V. History Of Dispute

In addition to past practice, a court may consider a carrier's past conduct with respect to the dispute in issue. See Burlington N. R. R, 862 F.2d at 1274. In Burlington, the carrier first attempted to negotiate with its unions to reduce the crew size on its trains. The negotiations failed, and the carrier tried a new tack: It sold the rights to operate trains over the relevant tracks to a wholly-owned subsidiary that was not party to the labor agreements that prevented the reduction in crew size. The subsidiary would use the carrier's trains over the carrier's tracks, but would hire employees and implement the smaller crews. The Seventh Circuit rejected the carrier's end run around its labor agreements, finding that its course of dealing with the unions "left little doubt that it was intentionally avoiding its obligations to [them]." Id.

Although Soo's motivation is less clear, and Soo points out that it is not violating any explicit provision of its labor agreements, the history of its conduct with respect to the cross-border pool indicates that it initially believed negotiation with the unions was necessary. Soo first proposed the cross-border freight pool under provisions of its existing labor agreements that allow for "interdivisional" service between two Soo divisions. ( See Semenek Decl., ex. 1; Babler Decl., ex. 1.) And the new agreements that Soo proposed to accomplish this interdivisional service contained special terms relating to Soo employees' work in Canada. For example, the agreements required that crew members obtain passports and noted that they would be subject to the regulations of the Railway Association of Canada. ( See Semenek Dec., ex. 3 at 2; Babler Decl., ex. 3 at 2.) The proposed agreements also provided that Soo would not contest the jurisdiction of injury claims filed under FELA with respect to injuries sustained in Canada.[7] ( See id. )
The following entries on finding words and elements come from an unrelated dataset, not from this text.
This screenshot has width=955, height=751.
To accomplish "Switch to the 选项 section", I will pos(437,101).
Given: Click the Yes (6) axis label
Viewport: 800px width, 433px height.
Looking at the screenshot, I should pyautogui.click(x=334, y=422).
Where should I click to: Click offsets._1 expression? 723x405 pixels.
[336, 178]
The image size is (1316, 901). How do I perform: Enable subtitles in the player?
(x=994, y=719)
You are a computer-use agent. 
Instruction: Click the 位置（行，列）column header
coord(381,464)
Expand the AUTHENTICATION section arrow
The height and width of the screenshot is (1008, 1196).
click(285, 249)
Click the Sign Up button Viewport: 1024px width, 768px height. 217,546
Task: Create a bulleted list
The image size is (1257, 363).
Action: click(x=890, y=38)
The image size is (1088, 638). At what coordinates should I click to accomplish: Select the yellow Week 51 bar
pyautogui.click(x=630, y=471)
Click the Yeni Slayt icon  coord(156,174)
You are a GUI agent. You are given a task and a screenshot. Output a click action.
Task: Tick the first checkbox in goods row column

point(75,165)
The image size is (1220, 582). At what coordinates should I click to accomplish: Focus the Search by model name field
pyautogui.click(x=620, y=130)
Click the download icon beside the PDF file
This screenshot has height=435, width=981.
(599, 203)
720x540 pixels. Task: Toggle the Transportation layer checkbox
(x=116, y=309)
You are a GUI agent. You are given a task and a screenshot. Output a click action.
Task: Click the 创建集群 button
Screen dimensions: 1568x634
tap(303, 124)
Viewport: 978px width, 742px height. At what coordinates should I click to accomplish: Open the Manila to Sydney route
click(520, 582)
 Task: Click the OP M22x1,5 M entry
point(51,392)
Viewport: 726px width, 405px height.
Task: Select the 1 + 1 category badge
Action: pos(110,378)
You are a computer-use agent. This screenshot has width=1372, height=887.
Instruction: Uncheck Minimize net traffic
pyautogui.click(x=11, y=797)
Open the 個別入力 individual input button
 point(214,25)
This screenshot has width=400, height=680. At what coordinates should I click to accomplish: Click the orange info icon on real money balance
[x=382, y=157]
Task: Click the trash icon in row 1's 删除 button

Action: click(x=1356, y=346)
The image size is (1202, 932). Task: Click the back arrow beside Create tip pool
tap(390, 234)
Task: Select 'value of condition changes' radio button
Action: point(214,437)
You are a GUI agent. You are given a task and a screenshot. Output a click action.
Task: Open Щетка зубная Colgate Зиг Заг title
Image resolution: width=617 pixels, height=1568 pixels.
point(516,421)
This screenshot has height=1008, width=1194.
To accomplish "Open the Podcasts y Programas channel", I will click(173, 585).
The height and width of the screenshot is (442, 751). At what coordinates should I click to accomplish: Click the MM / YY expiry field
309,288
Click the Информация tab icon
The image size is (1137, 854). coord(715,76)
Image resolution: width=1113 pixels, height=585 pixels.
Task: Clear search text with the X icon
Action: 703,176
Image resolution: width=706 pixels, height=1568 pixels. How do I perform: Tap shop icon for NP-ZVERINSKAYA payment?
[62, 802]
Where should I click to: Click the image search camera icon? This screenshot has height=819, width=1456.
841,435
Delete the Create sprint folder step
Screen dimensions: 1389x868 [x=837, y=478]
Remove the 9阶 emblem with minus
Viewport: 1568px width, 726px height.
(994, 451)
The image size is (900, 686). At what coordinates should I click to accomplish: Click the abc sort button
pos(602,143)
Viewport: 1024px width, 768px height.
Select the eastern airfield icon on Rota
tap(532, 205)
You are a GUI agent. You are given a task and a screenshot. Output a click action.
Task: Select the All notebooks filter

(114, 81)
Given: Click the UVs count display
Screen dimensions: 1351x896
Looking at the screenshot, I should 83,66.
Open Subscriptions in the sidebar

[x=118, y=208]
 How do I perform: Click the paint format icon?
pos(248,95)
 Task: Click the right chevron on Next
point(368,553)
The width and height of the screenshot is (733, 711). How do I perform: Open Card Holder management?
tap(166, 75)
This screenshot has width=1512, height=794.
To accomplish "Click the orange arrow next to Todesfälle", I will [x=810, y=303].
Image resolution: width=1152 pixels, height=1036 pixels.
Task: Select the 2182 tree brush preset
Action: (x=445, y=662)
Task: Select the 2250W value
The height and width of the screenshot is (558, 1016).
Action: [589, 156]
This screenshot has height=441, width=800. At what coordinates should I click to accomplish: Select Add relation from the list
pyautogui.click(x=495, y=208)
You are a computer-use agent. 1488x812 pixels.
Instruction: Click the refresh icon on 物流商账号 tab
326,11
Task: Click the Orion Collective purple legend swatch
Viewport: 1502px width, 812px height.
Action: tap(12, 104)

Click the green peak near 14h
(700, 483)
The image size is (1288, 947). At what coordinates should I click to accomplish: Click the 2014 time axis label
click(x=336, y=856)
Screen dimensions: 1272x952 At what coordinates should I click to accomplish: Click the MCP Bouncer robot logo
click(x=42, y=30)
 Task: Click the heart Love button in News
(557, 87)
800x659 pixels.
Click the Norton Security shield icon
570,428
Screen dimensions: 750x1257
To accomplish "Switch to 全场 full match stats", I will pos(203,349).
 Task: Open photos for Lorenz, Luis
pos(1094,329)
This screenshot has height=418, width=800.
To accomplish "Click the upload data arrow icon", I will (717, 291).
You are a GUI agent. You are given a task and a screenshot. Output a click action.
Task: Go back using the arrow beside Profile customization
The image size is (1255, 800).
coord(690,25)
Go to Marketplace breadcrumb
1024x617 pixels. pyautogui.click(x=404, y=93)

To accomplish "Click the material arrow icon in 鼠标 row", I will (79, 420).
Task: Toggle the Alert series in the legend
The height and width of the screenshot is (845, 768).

When the unions objected to Soo's use of the interdivisional provision, arguing that the service into Canada crossed into property owned by Canadian Pacific rather than Soo and thus was not "interdivisional, " Soo dropped its request. A few months later, Soo unilaterally instituted the cross-border freight pool without any negotiation with the unions. The court is inclined to believe that Soo would not trigger an obligation to enter a new agreement with the unions unless it presumed that bargaining about the cross-border pool and entry into an agreement with specific cross-border terms would be necessary. The court welcomes any further information about the negotiation history that might shed light on the industry standards in analogous situations.

VI. Canadian Cross-Border Pool

In their motion for a preliminary injunction, the unions also requested that the court enjoin Soo from implementing or acquiescing in the implementation of a cross-border freight pool of Canadian Pacific workers that would originate from Winnipeg and operate over Soo's tracks to Thief River Falls. Soo responded that it "is not conducting any such operations, and would not permit anyone else to operate over its property except in compliance with the law, which would require that any such operations first be authorized by the Surface Transportation Board." (Dkt. 19 at 2.) The unions have withdrawn their request for injunction based on this representation, and the court agrees that the dispute is not ripe at this time.


For the reasons stated in the accompanying opinion, the court orders an evidentiary hearing on the unions' motion for a preliminary injunction (dkt. 10) to be held on August 26, 2014 at 9:00 a.m. If the parties are unable to conduct the hearing at this time, they are directed to contact the courtroom deputy to discuss alternate dates.